• _Try it_: Every entry below should be printed exactly.

• _Supplied information_:
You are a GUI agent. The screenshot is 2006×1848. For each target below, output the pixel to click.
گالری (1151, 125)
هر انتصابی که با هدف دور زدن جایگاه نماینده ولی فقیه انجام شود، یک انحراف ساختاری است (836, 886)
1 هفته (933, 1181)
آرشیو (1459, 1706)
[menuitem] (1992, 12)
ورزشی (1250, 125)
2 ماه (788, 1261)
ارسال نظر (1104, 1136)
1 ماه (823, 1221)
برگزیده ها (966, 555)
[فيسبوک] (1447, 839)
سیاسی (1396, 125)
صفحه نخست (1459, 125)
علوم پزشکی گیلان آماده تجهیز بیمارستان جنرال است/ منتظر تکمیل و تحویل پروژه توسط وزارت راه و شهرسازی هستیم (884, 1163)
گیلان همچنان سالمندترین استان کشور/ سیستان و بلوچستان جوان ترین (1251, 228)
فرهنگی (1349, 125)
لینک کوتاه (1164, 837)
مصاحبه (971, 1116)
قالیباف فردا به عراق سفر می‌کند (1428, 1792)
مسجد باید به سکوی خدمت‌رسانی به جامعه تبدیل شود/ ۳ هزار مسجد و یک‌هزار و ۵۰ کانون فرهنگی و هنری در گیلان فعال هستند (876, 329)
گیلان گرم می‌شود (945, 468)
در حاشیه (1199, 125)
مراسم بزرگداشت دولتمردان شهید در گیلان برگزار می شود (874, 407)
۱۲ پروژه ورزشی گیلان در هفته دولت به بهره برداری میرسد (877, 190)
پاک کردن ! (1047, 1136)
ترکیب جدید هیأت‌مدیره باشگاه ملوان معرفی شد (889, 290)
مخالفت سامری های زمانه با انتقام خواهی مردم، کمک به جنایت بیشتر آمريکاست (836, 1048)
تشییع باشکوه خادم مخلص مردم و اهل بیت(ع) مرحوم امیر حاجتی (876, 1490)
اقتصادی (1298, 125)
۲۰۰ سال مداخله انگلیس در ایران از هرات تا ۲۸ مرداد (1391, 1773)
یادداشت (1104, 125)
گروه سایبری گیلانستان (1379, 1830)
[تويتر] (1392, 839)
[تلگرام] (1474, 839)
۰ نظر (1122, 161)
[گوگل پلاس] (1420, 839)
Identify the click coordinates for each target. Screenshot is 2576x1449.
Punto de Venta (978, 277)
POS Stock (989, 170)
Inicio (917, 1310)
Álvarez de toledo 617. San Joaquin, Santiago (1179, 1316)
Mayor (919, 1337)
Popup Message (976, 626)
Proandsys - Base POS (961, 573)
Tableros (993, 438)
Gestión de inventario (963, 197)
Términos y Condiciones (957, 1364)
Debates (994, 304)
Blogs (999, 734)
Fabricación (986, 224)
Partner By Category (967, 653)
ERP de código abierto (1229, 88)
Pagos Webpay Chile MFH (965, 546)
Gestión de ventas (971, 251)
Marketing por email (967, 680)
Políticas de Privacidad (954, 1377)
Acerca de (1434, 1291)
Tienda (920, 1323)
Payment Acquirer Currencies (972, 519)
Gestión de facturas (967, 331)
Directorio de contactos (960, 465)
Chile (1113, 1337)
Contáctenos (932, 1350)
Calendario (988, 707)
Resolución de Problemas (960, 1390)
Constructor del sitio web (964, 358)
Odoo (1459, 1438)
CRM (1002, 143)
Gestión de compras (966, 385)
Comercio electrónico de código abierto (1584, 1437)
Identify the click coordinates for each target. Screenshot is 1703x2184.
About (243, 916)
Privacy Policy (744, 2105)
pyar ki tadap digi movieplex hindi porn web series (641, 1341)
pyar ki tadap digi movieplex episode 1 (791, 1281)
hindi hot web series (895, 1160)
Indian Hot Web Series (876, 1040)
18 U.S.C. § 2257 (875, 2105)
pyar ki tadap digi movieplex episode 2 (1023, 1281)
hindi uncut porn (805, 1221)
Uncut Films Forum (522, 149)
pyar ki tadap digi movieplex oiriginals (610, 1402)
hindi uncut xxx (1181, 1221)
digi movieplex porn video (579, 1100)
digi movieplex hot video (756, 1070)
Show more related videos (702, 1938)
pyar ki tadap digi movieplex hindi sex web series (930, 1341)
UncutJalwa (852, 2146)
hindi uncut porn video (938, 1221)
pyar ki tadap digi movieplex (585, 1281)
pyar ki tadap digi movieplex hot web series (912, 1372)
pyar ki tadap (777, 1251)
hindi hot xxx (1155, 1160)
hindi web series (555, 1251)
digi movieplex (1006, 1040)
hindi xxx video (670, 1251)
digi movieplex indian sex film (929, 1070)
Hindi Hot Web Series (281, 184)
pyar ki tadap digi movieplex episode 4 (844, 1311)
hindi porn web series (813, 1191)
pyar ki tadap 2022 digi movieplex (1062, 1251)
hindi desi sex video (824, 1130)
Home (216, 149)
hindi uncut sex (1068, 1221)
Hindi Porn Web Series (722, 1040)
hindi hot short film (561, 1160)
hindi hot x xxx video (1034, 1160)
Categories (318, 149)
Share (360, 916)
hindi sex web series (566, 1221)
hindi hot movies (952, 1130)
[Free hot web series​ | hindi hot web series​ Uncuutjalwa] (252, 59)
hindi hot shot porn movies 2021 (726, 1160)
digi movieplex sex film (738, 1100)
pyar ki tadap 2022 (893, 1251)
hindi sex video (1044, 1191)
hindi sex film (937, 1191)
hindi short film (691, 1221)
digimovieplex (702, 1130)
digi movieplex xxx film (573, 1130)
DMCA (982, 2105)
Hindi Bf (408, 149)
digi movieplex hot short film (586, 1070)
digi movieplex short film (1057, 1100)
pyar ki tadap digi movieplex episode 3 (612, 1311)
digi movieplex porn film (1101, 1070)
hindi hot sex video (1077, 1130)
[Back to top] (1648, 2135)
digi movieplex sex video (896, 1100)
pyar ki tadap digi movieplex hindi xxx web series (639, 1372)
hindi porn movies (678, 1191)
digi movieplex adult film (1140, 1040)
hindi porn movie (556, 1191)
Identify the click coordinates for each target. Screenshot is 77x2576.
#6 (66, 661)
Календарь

• _Solution for this problem_:
You are a GUI agent. The screenshot is 2006×1848. For each target below, output the pixel to click.
گالری (1151, 125)
هر انتصابی که با هدف دور زدن جایگاه نماینده ولی فقیه انجام شود، یک انحراف ساختاری است (836, 886)
1 هفته (933, 1181)
آرشیو (1459, 1706)
[menuitem] (1992, 12)
ورزشی (1250, 125)
2 ماه (788, 1261)
ارسال نظر (1104, 1136)
1 ماه (823, 1221)
برگزیده ها (966, 555)
[فيسبوک] (1447, 839)
سیاسی (1396, 125)
صفحه نخست (1459, 125)
علوم پزشکی گیلان آماده تجهیز بیمارستان جنرال است/ منتظر تکمیل و تحویل پروژه توسط وزارت راه و شهرسازی هستیم (884, 1163)
گیلان همچنان سالمندترین استان کشور/ سیستان و بلوچستان جوان ترین (1251, 228)
فرهنگی (1349, 125)
لینک کوتاه (1164, 837)
مصاحبه (971, 1116)
قالیباف فردا به عراق سفر می‌کند (1428, 1792)
مسجد باید به سکوی خدمت‌رسانی به جامعه تبدیل شود/ ۳ هزار مسجد و یک‌هزار و ۵۰ کانون فرهنگی و هنری در گیلان فعال هستند (876, 329)
گیلان گرم می‌شود (945, 468)
در حاشیه (1199, 125)
مراسم بزرگداشت دولتمردان شهید در گیلان برگزار می شود (874, 407)
۱۲ پروژه ورزشی گیلان در هفته دولت به بهره برداری میرسد (877, 190)
پاک کردن ! (1047, 1136)
ترکیب جدید هیأت‌مدیره باشگاه ملوان معرفی شد (889, 290)
مخالفت سامری های زمانه با انتقام خواهی مردم، کمک به جنایت بیشتر آمريکاست (836, 1048)
تشییع باشکوه خادم مخلص مردم و اهل بیت(ع) مرحوم امیر حاجتی (876, 1490)
اقتصادی (1298, 125)
۲۰۰ سال مداخله انگلیس در ایران از هرات تا ۲۸ مرداد (1391, 1773)
یادداشت (1104, 125)
گروه سایبری گیلانستان (1379, 1830)
[تويتر] (1392, 839)
[تلگرام] (1474, 839)
۰ نظر (1122, 161)
[گوگل پلاس] (1420, 839)
Identify the click coordinates for each target. Screenshot is 2576x1449.
Punto de Venta (978, 277)
POS Stock (989, 170)
Inicio (917, 1310)
Álvarez de toledo 617. San Joaquin, Santiago (1179, 1316)
Mayor (919, 1337)
Popup Message (976, 626)
Proandsys - Base POS (961, 573)
Tableros (993, 438)
Gestión de inventario (963, 197)
Términos y Condiciones (957, 1364)
Debates (994, 304)
Blogs (999, 734)
Fabricación (986, 224)
Partner By Category (967, 653)
ERP de código abierto (1229, 88)
Pagos Webpay Chile MFH (965, 546)
Gestión de ventas (971, 251)
Marketing por email (967, 680)
Políticas de Privacidad (954, 1377)
Acerca de (1434, 1291)
Tienda (920, 1323)
Payment Acquirer Currencies (972, 519)
Gestión de facturas (967, 331)
Directorio de contactos (960, 465)
Chile (1113, 1337)
Contáctenos (932, 1350)
Calendario (988, 707)
Resolución de Problemas (960, 1390)
Constructor del sitio web (964, 358)
Odoo (1459, 1438)
CRM (1002, 143)
Gestión de compras (966, 385)
Comercio electrónico de código abierto (1584, 1437)
Identify the click coordinates for each target. Screenshot is 1703x2184.
About (243, 916)
Privacy Policy (744, 2105)
pyar ki tadap digi movieplex hindi porn web series (641, 1341)
pyar ki tadap digi movieplex episode 1 (791, 1281)
hindi hot web series (895, 1160)
Indian Hot Web Series (876, 1040)
18 U.S.C. § 2257 (875, 2105)
pyar ki tadap digi movieplex episode 2 (1023, 1281)
hindi uncut porn (805, 1221)
Uncut Films Forum (522, 149)
pyar ki tadap digi movieplex oiriginals (610, 1402)
hindi uncut xxx (1181, 1221)
digi movieplex porn video (579, 1100)
digi movieplex hot video (756, 1070)
Show more related videos (702, 1938)
pyar ki tadap digi movieplex hindi sex web series (930, 1341)
UncutJalwa (852, 2146)
hindi uncut porn video (938, 1221)
pyar ki tadap digi movieplex (585, 1281)
pyar ki tadap digi movieplex hot web series (912, 1372)
pyar ki tadap (777, 1251)
hindi hot xxx (1155, 1160)
hindi web series (555, 1251)
digi movieplex (1006, 1040)
hindi xxx video (670, 1251)
digi movieplex indian sex film (929, 1070)
Hindi Hot Web Series (281, 184)
pyar ki tadap digi movieplex episode 4 (844, 1311)
hindi porn web series (813, 1191)
pyar ki tadap 2022 digi movieplex (1062, 1251)
hindi desi sex video (824, 1130)
Home (216, 149)
hindi uncut sex (1068, 1221)
Hindi Porn Web Series (722, 1040)
hindi hot short film (561, 1160)
hindi hot x xxx video (1034, 1160)
Categories (318, 149)
Share (360, 916)
hindi sex web series (566, 1221)
hindi hot movies (952, 1130)
[Free hot web series​ | hindi hot web series​ Uncuutjalwa] (252, 59)
hindi hot shot porn movies 2021 (726, 1160)
digi movieplex sex film (738, 1100)
pyar ki tadap 2022 (893, 1251)
hindi sex video (1044, 1191)
hindi sex film (937, 1191)
hindi short film (691, 1221)
digimovieplex (702, 1130)
digi movieplex xxx film (573, 1130)
DMCA (982, 2105)
Hindi Bf (408, 149)
digi movieplex hot short film (586, 1070)
digi movieplex short film (1057, 1100)
pyar ki tadap digi movieplex episode 3 (612, 1311)
digi movieplex porn film (1101, 1070)
hindi hot sex video (1077, 1130)
[Back to top] (1648, 2135)
digi movieplex sex video (896, 1100)
pyar ki tadap digi movieplex hindi xxx web series (639, 1372)
hindi porn movies (678, 1191)
digi movieplex adult film (1140, 1040)
hindi porn movie (556, 1191)
Identify the click coordinates for each target. Screenshot is 77x2576.
#6 (66, 661)
Календарь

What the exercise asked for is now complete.